§ TASK TO COMPLETE
Do these three statements agree with the sampling passage below? Answer yes or no for each and quote the passage's deciding words. 1. The sample was enlarged by 10% to allow for possible losses. 2. Some HR were excluded from the study. 3. The post-implementation cohort 2018 comprised 114 HR.

═══ PASSAGE FOR REVIEW

The sample was defined as all the patients that met the inclusion criteria and that had complete information in their HR. A simple probabilistic type sampling was performed. The sample for the baseline and two implementation period cohorts consisted of patients with a main diagnosis of URTI according to ICD-10 codes in the emergency department. The following formula was applied to calculate the sample for a finite universe, n = N*Z2*p*q / d2*(N-1) + Z2*p*q, in each period of time.
In this formula, N represents population size, Z is the confidence level (95%), p is the probability of success, or expected proportion (50%), q is the probability of failure (50%), and d is precision (3% of maximum admissible error in terms of proportion). We decided to increase the sample by 10% considering possible losses. The subsequently studied sample comprised 114 HR for baseline, 114 HR for post-implementation cohort 2011 and 216 HR for post-implementation cohort 2018.
HR were selected according to the sample number among all cases of URTI registered in the emergency department. The selection of HR was randomized through a computer software that threw random numbers automatically (Epidat 4.1 version statistical software). None of the HR were excluded, as they had all the required information properly recorded.

══════
═══ RECORDS

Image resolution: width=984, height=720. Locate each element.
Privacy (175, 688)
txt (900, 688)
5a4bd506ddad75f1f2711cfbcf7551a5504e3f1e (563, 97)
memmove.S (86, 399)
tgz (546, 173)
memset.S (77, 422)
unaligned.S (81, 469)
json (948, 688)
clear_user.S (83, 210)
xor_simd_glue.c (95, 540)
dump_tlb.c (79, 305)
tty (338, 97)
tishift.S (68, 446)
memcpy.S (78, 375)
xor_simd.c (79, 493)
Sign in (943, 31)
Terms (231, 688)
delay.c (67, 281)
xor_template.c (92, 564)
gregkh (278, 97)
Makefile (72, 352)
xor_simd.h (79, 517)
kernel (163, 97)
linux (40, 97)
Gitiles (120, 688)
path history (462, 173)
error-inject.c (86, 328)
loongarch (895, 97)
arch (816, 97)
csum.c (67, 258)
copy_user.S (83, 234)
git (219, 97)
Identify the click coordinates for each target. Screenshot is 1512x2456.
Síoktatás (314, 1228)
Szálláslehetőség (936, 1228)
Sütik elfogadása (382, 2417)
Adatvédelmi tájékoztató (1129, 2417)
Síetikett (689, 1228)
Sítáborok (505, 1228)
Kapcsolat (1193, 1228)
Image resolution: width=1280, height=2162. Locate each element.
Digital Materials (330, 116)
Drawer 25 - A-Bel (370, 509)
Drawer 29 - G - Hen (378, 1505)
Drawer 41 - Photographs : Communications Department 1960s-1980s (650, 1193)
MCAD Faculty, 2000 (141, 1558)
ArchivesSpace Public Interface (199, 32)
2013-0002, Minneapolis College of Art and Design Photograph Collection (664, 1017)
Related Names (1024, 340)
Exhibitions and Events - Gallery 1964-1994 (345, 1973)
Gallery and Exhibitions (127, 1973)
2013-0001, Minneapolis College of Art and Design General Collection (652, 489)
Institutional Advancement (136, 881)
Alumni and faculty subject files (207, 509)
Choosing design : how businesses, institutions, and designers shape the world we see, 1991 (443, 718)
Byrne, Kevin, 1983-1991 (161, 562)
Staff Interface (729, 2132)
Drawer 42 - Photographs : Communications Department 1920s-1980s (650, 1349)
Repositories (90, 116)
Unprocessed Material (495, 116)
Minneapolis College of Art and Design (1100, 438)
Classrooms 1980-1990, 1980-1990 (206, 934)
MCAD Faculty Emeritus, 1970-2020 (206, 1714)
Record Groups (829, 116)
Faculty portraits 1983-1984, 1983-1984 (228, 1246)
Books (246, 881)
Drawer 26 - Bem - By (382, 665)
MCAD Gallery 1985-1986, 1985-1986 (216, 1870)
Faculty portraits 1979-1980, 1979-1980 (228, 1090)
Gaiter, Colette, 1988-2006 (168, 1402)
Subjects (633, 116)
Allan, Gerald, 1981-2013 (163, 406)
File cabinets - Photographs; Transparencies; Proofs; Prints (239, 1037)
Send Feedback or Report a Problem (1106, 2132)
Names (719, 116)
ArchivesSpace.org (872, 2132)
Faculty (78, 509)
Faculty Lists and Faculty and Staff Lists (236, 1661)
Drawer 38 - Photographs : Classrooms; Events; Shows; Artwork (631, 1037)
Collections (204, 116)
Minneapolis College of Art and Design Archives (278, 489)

══════

§ SOLUTION TO THIS EXERCISE
1. Yes: "We decided to increase the sample by 10% considering possible losses."
2. No: "None of the HR were excluded, as they had all the required information properly recorded."
3. No: "216 HR for post-implementation cohort 2018."